_MATERIAL SHOWN:_
......

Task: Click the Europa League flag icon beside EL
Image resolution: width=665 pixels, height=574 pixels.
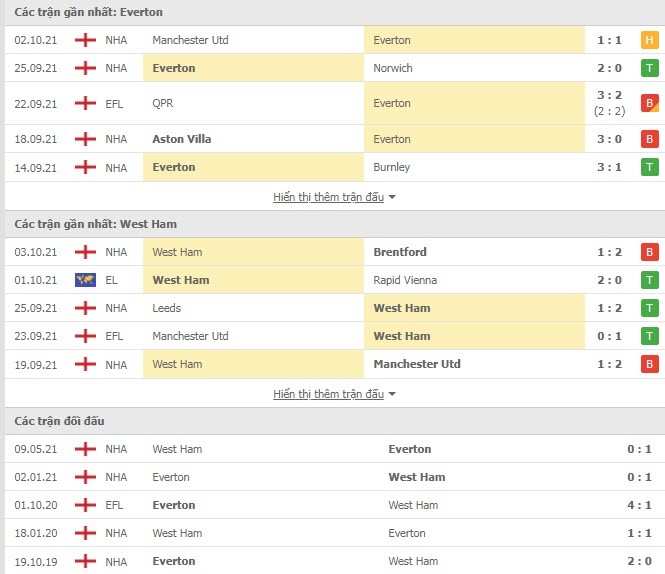Action: [85, 280]
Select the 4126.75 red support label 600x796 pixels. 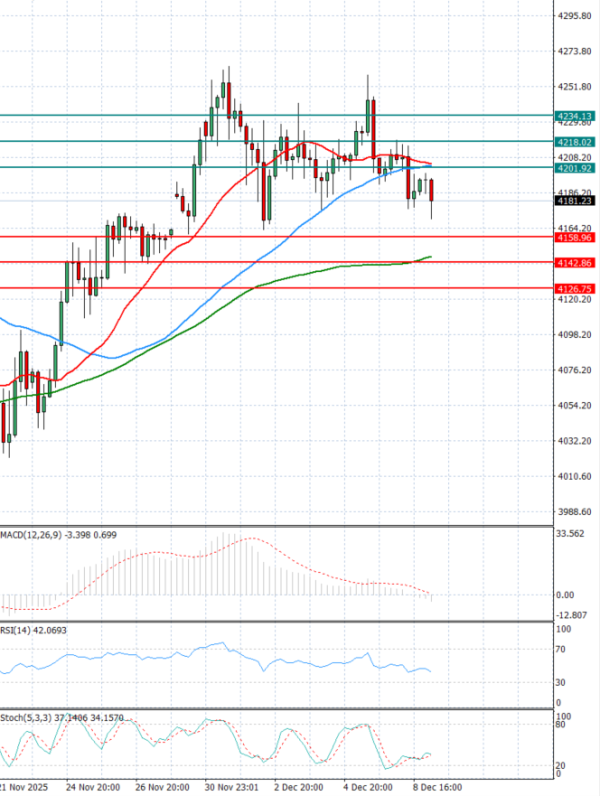pyautogui.click(x=573, y=288)
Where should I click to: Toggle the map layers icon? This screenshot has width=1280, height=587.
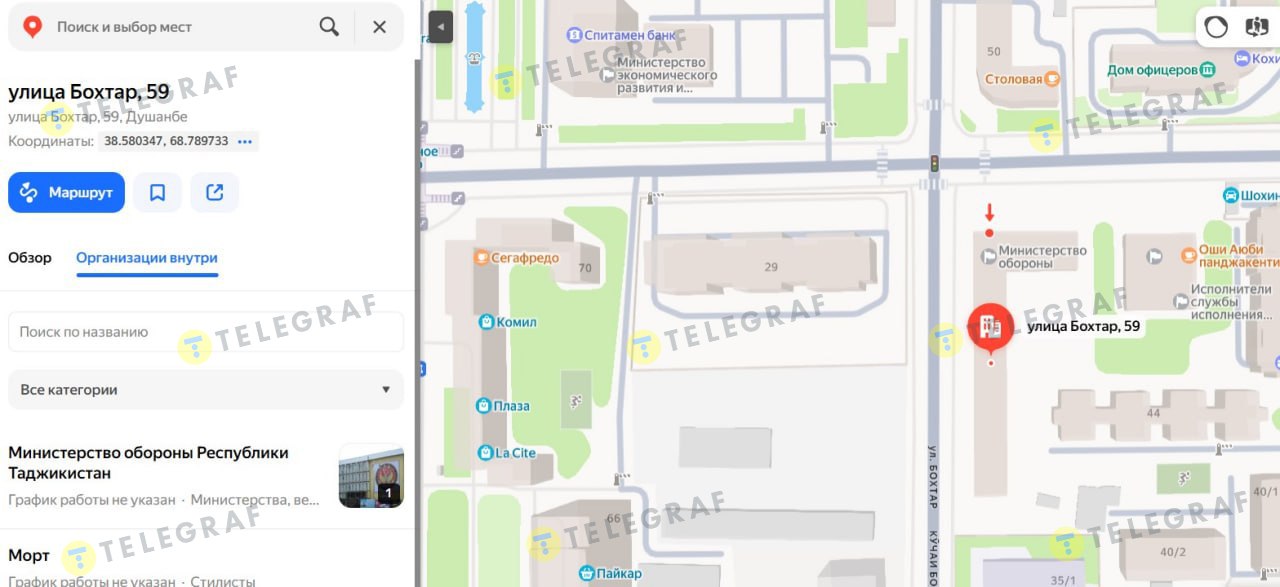1257,27
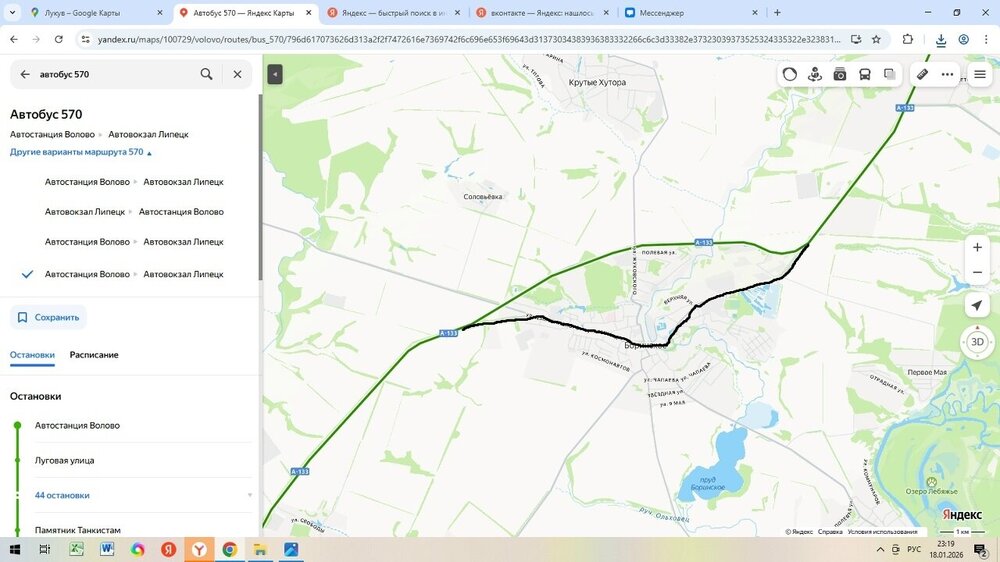1000x562 pixels.
Task: Toggle the 3D map view
Action: pos(977,342)
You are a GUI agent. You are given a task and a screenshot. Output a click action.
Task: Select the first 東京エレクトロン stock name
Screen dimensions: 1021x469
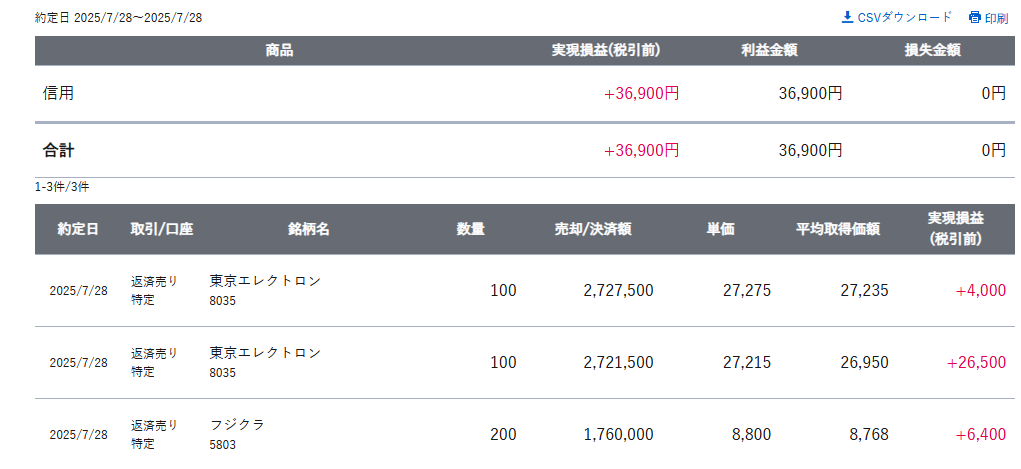[266, 281]
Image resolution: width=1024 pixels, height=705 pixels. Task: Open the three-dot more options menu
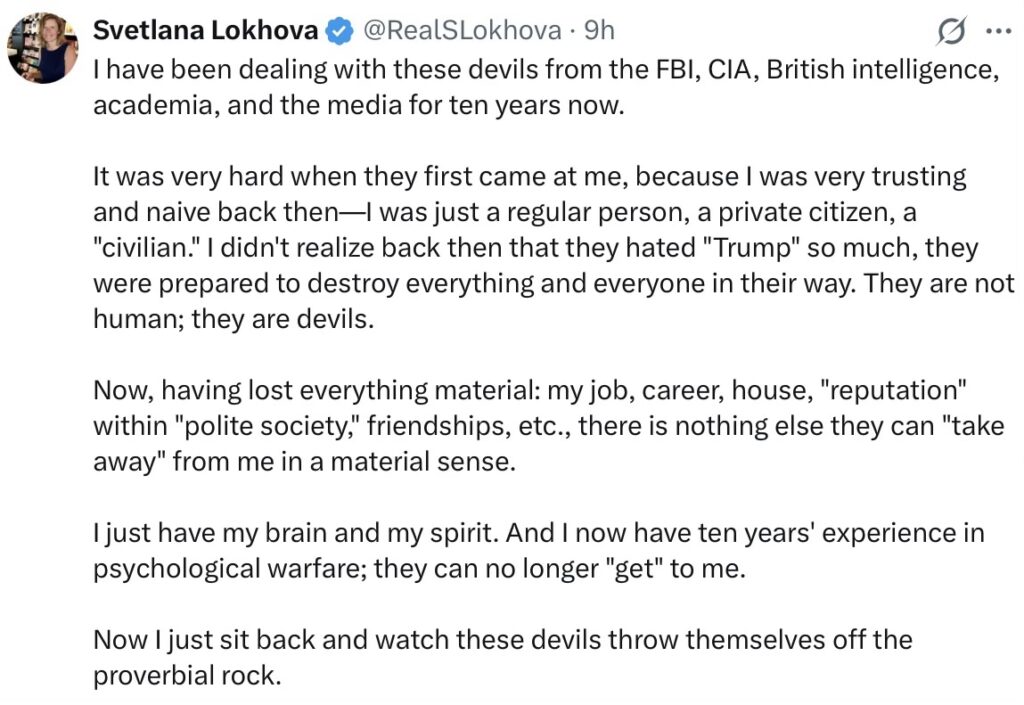pos(998,31)
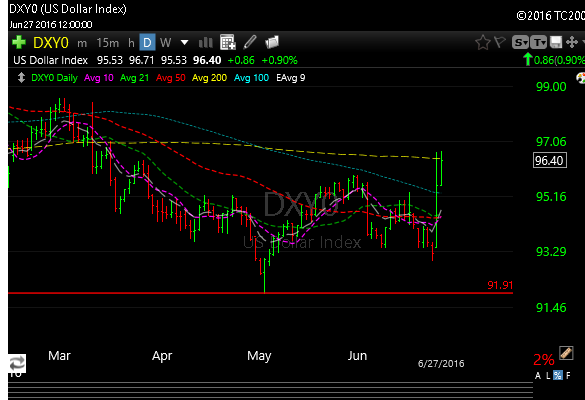Click the Avg 200 indicator label
Viewport: 585px width, 400px height.
click(209, 78)
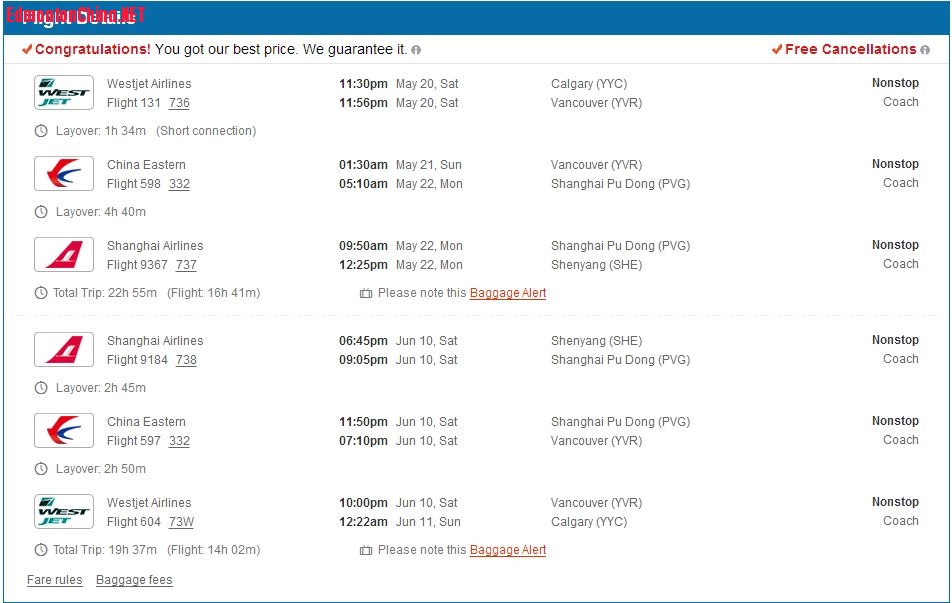
Task: Click the info icon next to Free Cancellations
Action: (x=925, y=50)
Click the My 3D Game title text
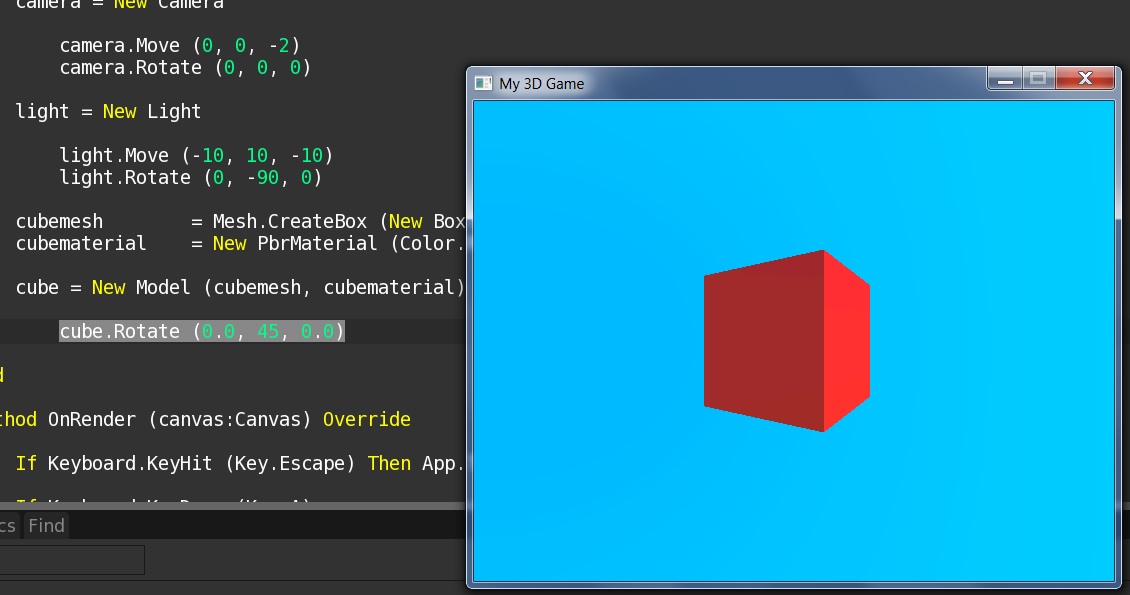The image size is (1130, 595). [x=541, y=84]
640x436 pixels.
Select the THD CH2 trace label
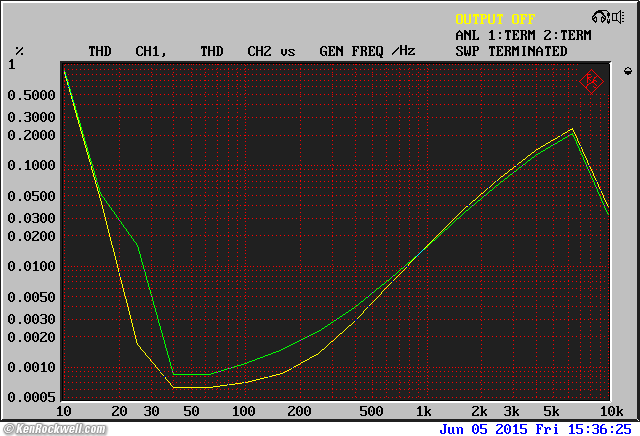point(236,51)
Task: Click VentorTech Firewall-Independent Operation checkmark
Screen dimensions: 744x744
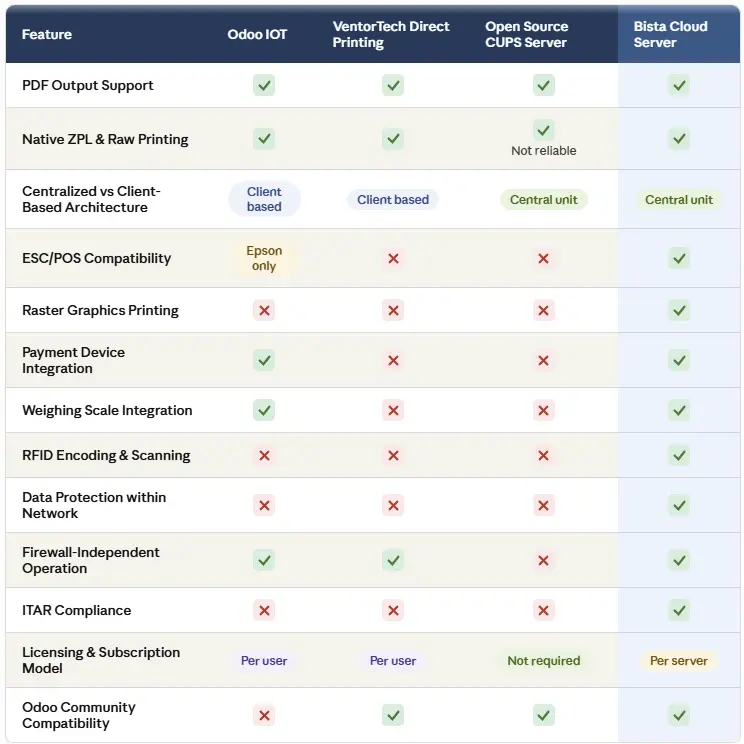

......

_YOUR INSTRUCTIONS:_
The copy you give must run from the line containing "Image resolution: width=1024" through the last line of the records, exactly, with the pictures left out.

_RESULT:_
Image resolution: width=1024 pixels, height=705 pixels. Task: Open the three-dot more options menu
pos(998,31)
Click the Avg 200 indicator label
Viewport: 585px width, 400px height.
click(209, 78)
Task: Click the info icon next to Free Cancellations
Action: (x=925, y=50)
Click the My 3D Game title text
The image size is (1130, 595). [x=541, y=84]
640x436 pixels.
Select the THD CH2 trace label
point(236,51)
Task: Click VentorTech Firewall-Independent Operation checkmark
Screen dimensions: 744x744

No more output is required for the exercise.